**TASK DETAILS**
Output only an exact transcription of the line containing "[flickr] (1078, 35)" and all lines that follow it in the data below.

**RECORDS PROVIDED**
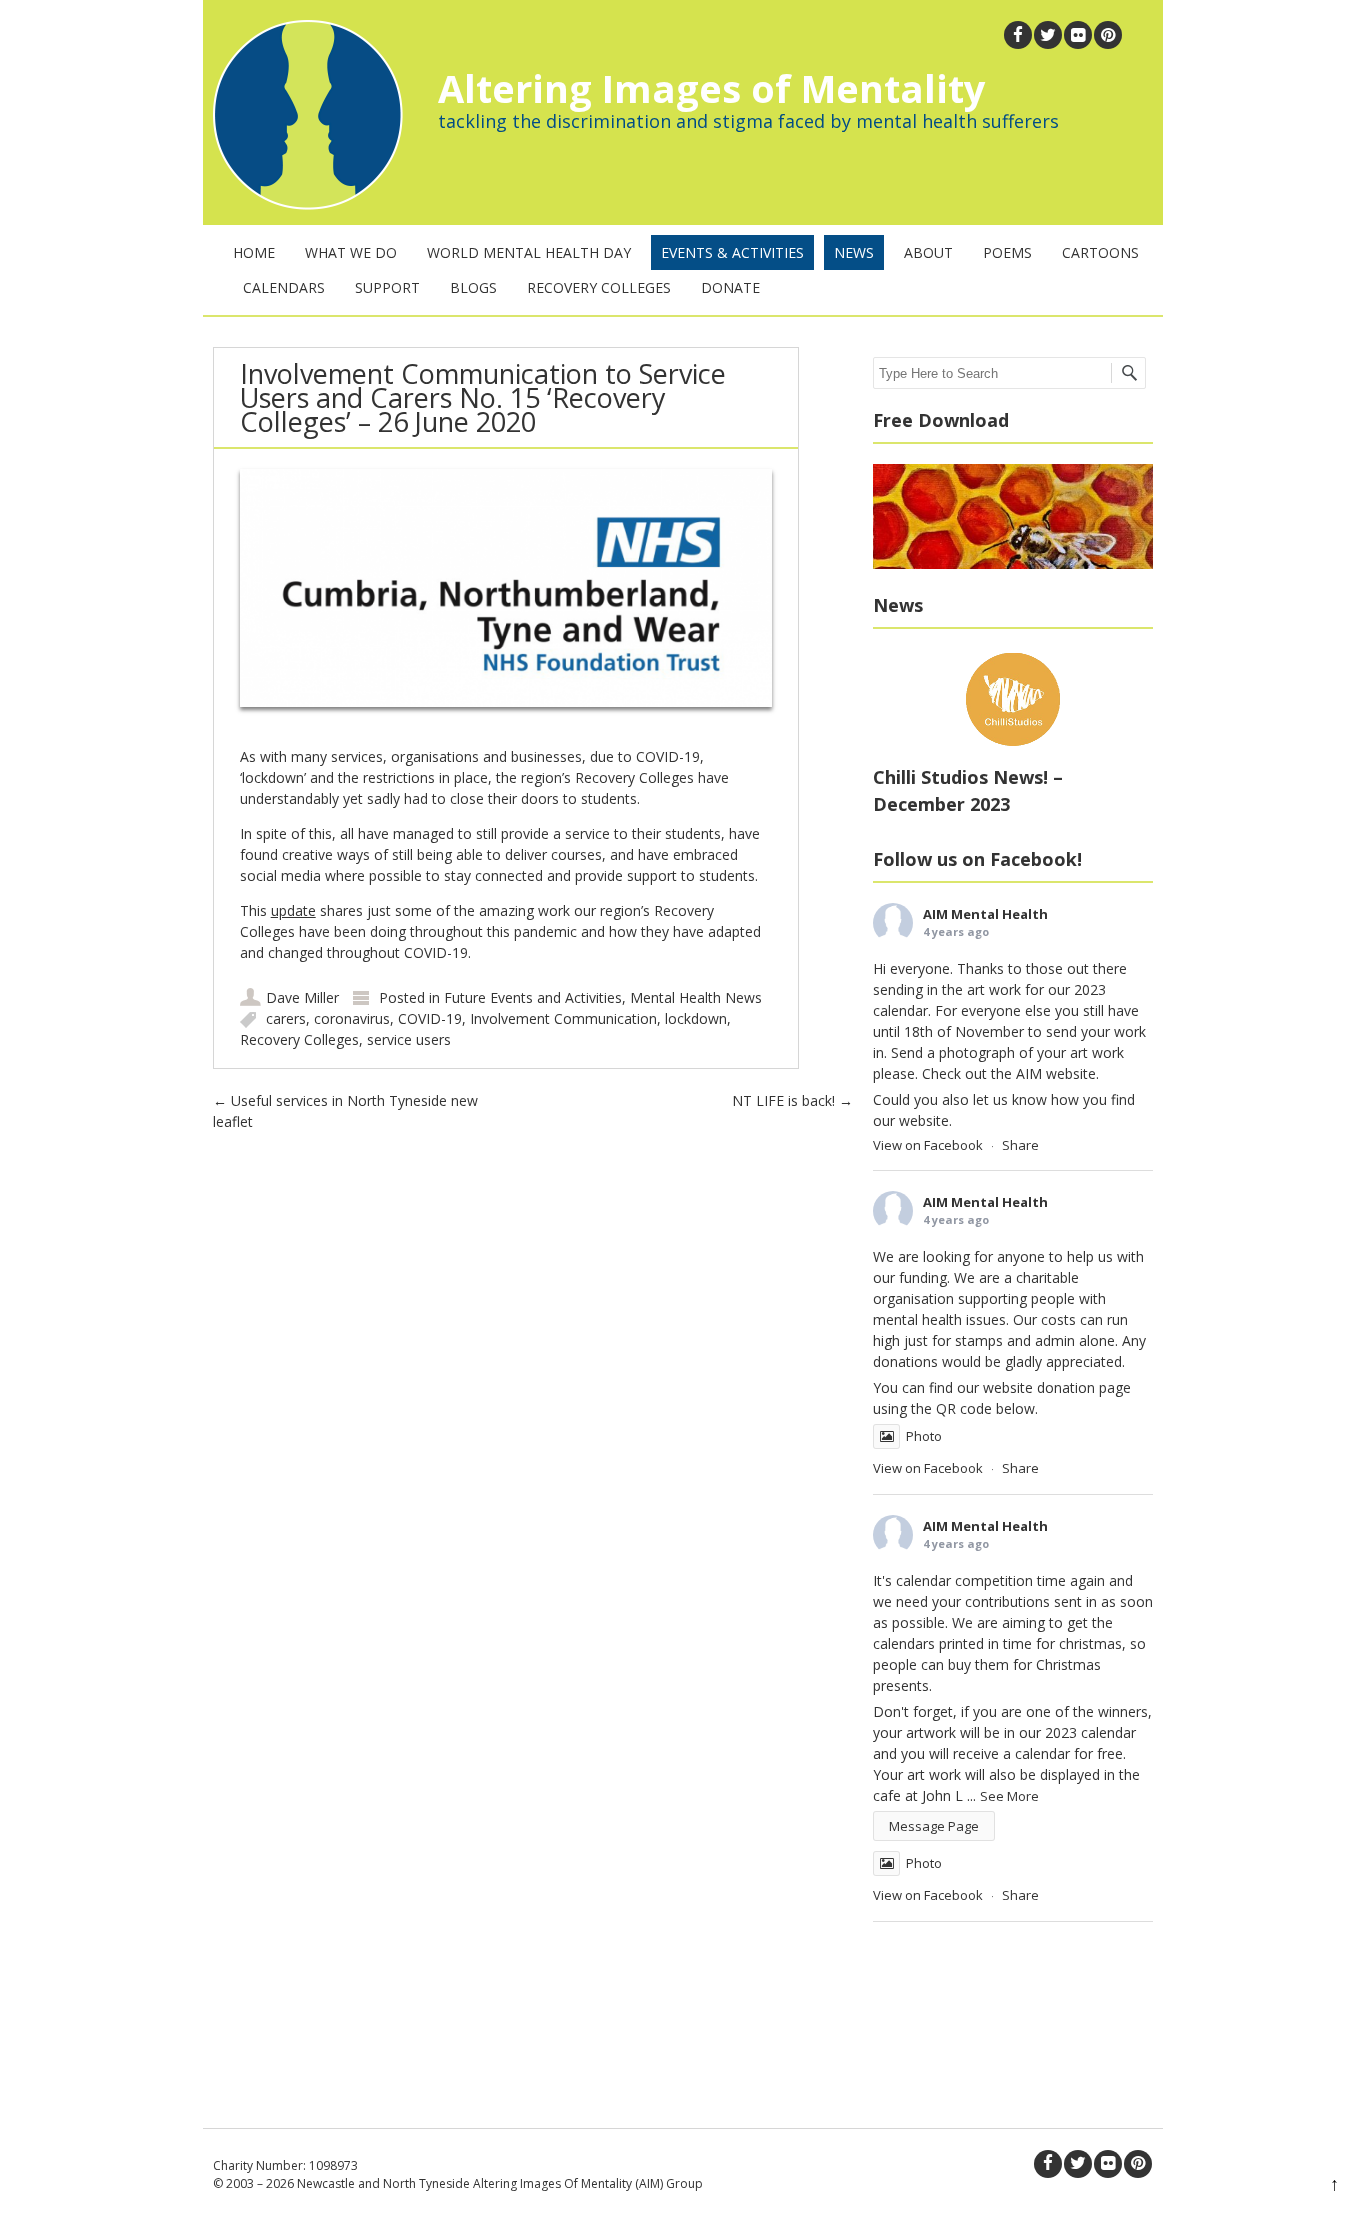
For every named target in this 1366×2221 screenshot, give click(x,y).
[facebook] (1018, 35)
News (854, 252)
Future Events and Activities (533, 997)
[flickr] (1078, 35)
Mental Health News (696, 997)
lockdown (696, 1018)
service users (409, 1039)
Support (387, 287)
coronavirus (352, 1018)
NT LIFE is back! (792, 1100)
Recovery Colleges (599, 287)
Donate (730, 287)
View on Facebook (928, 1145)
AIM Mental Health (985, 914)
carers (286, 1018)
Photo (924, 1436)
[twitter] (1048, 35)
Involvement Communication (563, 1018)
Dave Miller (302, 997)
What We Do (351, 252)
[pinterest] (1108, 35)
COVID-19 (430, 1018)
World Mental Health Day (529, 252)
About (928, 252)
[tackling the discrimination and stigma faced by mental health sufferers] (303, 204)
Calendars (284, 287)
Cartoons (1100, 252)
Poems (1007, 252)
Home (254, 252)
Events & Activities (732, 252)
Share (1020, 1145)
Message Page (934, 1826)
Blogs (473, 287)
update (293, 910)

**WRITTEN ANSWER**
[flickr] (1078, 35)
Mental Health News (696, 997)
lockdown (696, 1018)
service users (409, 1039)
Support (387, 287)
coronavirus (352, 1018)
NT LIFE is back! (792, 1100)
Recovery Colleges (599, 287)
Donate (730, 287)
View on Facebook (928, 1145)
AIM Mental Health (985, 914)
carers (286, 1018)
Photo (924, 1436)
[twitter] (1048, 35)
Involvement Communication (563, 1018)
Dave Miller (302, 997)
What We Do (351, 252)
[pinterest] (1108, 35)
COVID-19 (430, 1018)
World Mental Health Day (529, 252)
About (928, 252)
[tackling the discrimination and stigma faced by mental health sufferers] (303, 204)
Calendars (284, 287)
Cartoons (1100, 252)
Poems (1007, 252)
Home (254, 252)
Events & Activities (732, 252)
Share (1020, 1145)
Message Page (934, 1826)
Blogs (473, 287)
update (293, 910)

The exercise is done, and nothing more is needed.